To modify conduct one touches the heart. To modify judgments on conduct one speaks to the intellect. The latter is the method of this book.

Its aim is to enlighten rather than to move..
In praising or blaming each of us exerts a power over his fellows. When the praises or blames of many men run together, , they become a torrent no one can withstand. Why let this moral power run to waste ? Why not use this public opinion to protect our dearest possessions ??
and critically

It never occurs to the public that sin evolves along wth society, and that  the perspective in which it is necessary to view misconduct changes from age to age. Hence, in to-days warfare on sin, the reactions of the public are about as serviceable as gongs and stink-pots in a modern battle.

Rationalize public opinion  modernize it and bring it abreast of latter-day sin - make the blame of the many into a flaming sword guarding the sacred interests of society such is the lesson this little book seeks to impress.
No less a man than Theodore Roosevelt said this in a letter at the front of the book:

You define sin as conduct that harms another in contradistinction to vice by which we mean practices that harmby which we mean practices that harm one's self; and you attack as they should be attacked the men who at the present day do more harm to the body politic by their sinning than all others.

As you well say:  If a ring is to be put in the snout of the greedy strong, only organized society can do it
 More relevant today than it ever was in 1907.

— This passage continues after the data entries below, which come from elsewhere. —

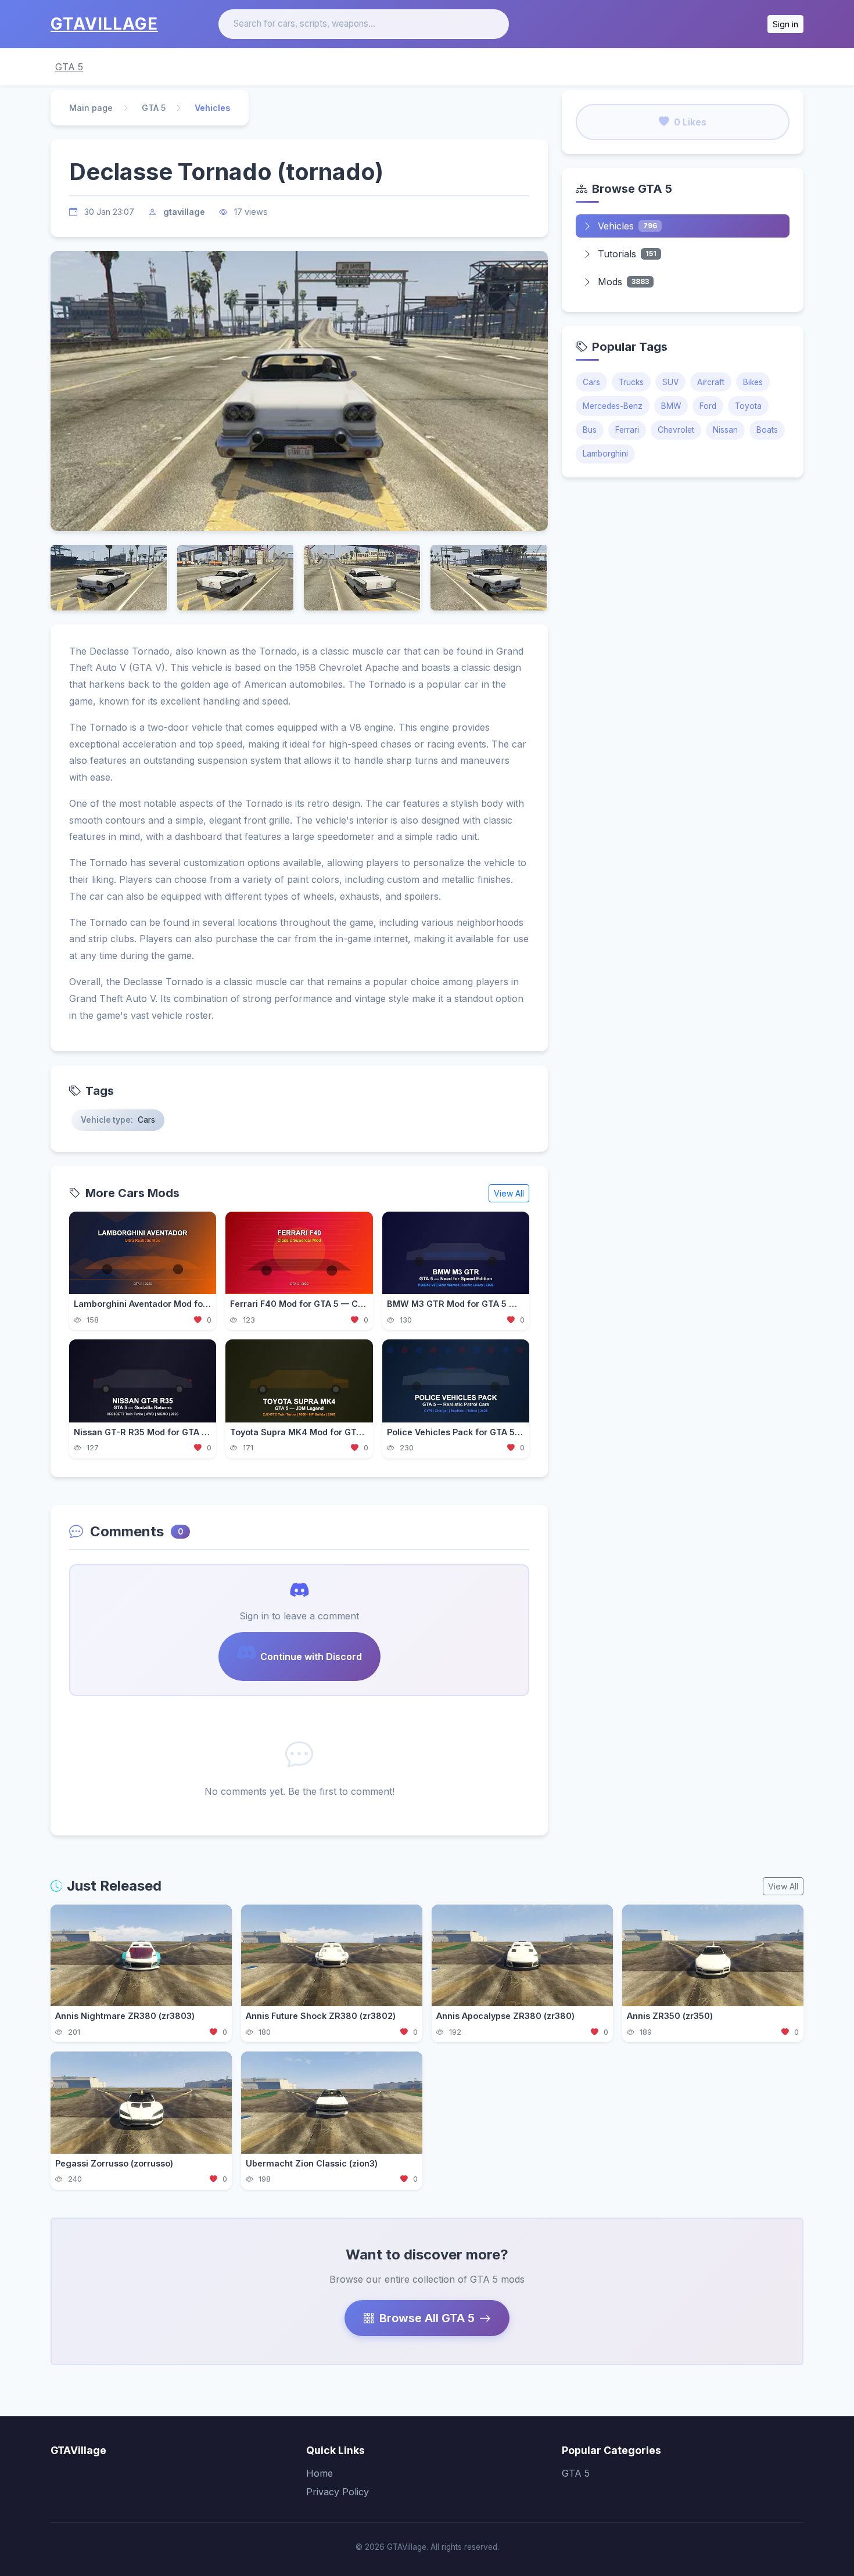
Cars (591, 382)
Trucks (631, 382)
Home (319, 2473)
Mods (623, 282)
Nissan (725, 429)
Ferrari (627, 429)
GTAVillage (104, 24)
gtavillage (184, 212)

The masked security operatives of Shell operate as hired assasins and thugs around the world and yet Shell hides behind a veneer of respectablity it does not deserve.

and don't even get me started on banks!
We have no concept of community to restrain those who sin against all humanity. Dis-empowered as we all are by global productions, economics and finance - we are all potential victims or hapless colluders in wrong-doing.

How can we update our consciousness of community to have any efficacy and meaning in the face of globalisation?